A Justo José Ilarraz lo entrerriano le asoma desde el nombre. Se llama como Urquiza, prócer por excelencia de la provincia mesopotámica, pero desde el primer día parece ligado a Tucumán, ya que nació el 9 de julio. Fue en Paraná, en 1958. Casi 12 años más tarde -el 14 de marzo de 1970- ingresó al Seminario Menor, un secundario confesional que Ilarraz cursó en calidad de pupilo y del que egresó con el título de bachiller en Letras. De allí pasó al Seminario Arquidiocesano Nuestra Señora del Cenáculo. Fue ordenado sacerdote en 1983 por Estanislao Karlic, entonces obispo coadjutor de Paraná. La Justicia confirmó el procesamiento de Ilarraz por delitos contra la integridad sexual de siete ex seminaristas y, en un fallo histórico, cuestionó a la jerarquía de la Iglesia Católica entrerriana por haber encubierto los casos. En el foco de esa tormenta aparece Karlic, hoy retirado: tiene 90 años y es cardenal desde 2007.
“No hay normas por encima de las leyes civiles. Nadie está exento de la autoridad de estas”. indica el fallo firmado por los jueces Pablo Virgala, Daniel Malatesta y Gustavo Maldonado. El Tribunal desarmó así el modus operandi que la Iglesia había adoptado para tratar los abusos sexuales cometidos por sus miembros: investigaciones internas, absoluto secreto, sanciones canónicas, nuevos destinos para los implicados. La Justicia explicitó que barrer los crímenes bajo la alfombra es inaceptable y que la Iglesia tiene la obligación de denunciar penalmente a los abusadores, para que -como cualquier otro presunto delincuente- sean juzgados.
No sólo Karlic figura entre los encubridores de Ilarraz. La sombra se extiende sobre quienes lo sucedieron en el arzobispado paranaense, Mario Maulion y Juan Alberto Puiggari. En su defensa, los tres sostienen que actuaron de acuerdo con las disposiciones internas de la Iglesia. Es más; Maulion afirma que nunca se enteró del tema. Otra pata de esta mesa es la tucumana.
Los presuntos abusos cometidos por Ilarraz en su carácter de prefecto de disciplina del seminario paranaense se produjeron entre 1985 y 1993. Una vez al tanto de la situación, Karlic envió a Ilarraz a Roma. Es una jugada usual cuando conviene sacar de la cancha a algún sacerdote cuestionado. Los movimientos siguientes están detallados por Ricardo Leguizamón, periodista que escribió una biografía no autorizada de Karlic (“Las dos vidas del cardenal”). Cuenta Leguizamón que Ilarraz volvió de Italia en 1997 para instalarse en Buenos Aires, donde dejó de lado la vida religiosa. El laicicismo le duró poco, porque descolgó la sotana del placard al encontrar cobijo en Tucumán. Fue la diócesis de Concepción la que le abrió la puerta y lo instaló en la parroquia del Sagrado Corazón, en Monteros. ¿No sabía Bernardo Witte, entonces obispo, cuál era la historia de Ilarraz?

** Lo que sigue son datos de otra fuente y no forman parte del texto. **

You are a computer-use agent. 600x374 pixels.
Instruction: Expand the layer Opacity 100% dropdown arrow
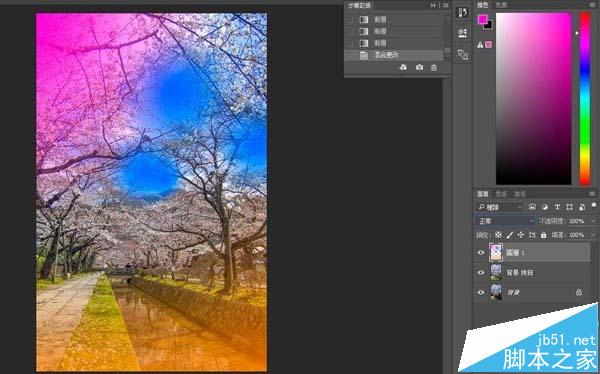pos(593,221)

Witte murió el año pasado en Mendoza, a los 88 años. La incardinación de Ilarraz en Monteros fue firmada en 2004, cuando José María Rossi ya había sucedido a Witte en el cargo. Rossi fue citado a declarar dos veces por Susana Firpo, la jueza que tiene luz verde para elevar la causa Ilarraz a juicio oral. Cuando el caso estalló en los medios, en septiembre de 2012, Rossi se limitó a decir: “la iglesia hizo todo lo que debía hacer. En nuestra diócesis, donde el sacerdote permaneció desde hace más de 10 años, no se ha recibido ninguna denuncia contra su persona sobre posibles hechos semejantes”. Del fondo de la cuestión -la presunta condición de abusador de Ilarraz-, ni una palabra.
Ilarraz circula como un vecino más de Monteros, de perfil bajísimo y apartado de los deberes de párroco que ejerció durante tanto tiempo. El año pasado, cuando votó en la Escuela Federico Moreno (mesa 1.552), le pidió a un periodista que lo había abordado que todo lo referido al tema se lo preguntara a uno de sus abogados, Jorge Muñoz. La defensa de Ilarraz presentó un recurso extraordinario ante la Suprema Corte de Justicia. Solicita que se dicte la prescripción de la causa, teniendo en cuenta que pasaron más de dos décadas de los episodios denunciados.
Hay otra historia
En el caso Ilarraz la cadena de encubrimiento funcionó a la perfección hasta que la prensa destapó las denuncias y reveló cómo habían conseguido Karlic y otros miembros de la jerarquía mantenerlo a salvo de los juzgados. Hay otra historia, extensa y compleja, referida a la orientación teológica, filosófica y política que mantenía el seminario de Paraná cuando Adolfo Tortolo conducía la diócesis y Alberto Ezcurra Uriburu -antiguo fundador del grupo Tacuara- estaba a cargo de los planes de estudio. Una de las primeras medidas que tomó Karlic cuando sucedió a Tortolo fue deshacerse del grupo de curas ultraconservadores e integristas que bajaban línea allí. Ezcurra Uriburu, por caso, emigró a Mendoza y junto a Carlos Buela construyeron el Instituto del Verbo Encarnado, organización situada a la derecha del Opus Dei -con todo lo que eso implica-.
Ilarraz, por entonces joven y entusiasta, fue uno de los pilares sobre los que Karlic armó el nuevo seminario. Es más: se dedicó a recorrer el interior de Entre Ríos descubriendo vocaciones. Fue chofer de Karlic, amigo de extrema confianza, y -según cuenta Leguizamón en su libro- una pieza clave en el manejo de la economía de la diócesis. Ilarraz, apunta el autor, es hábil para los números. Cuando los favores y la amistad se mezclan en situaciones tan delicadas las consecuencias quedan a la vista.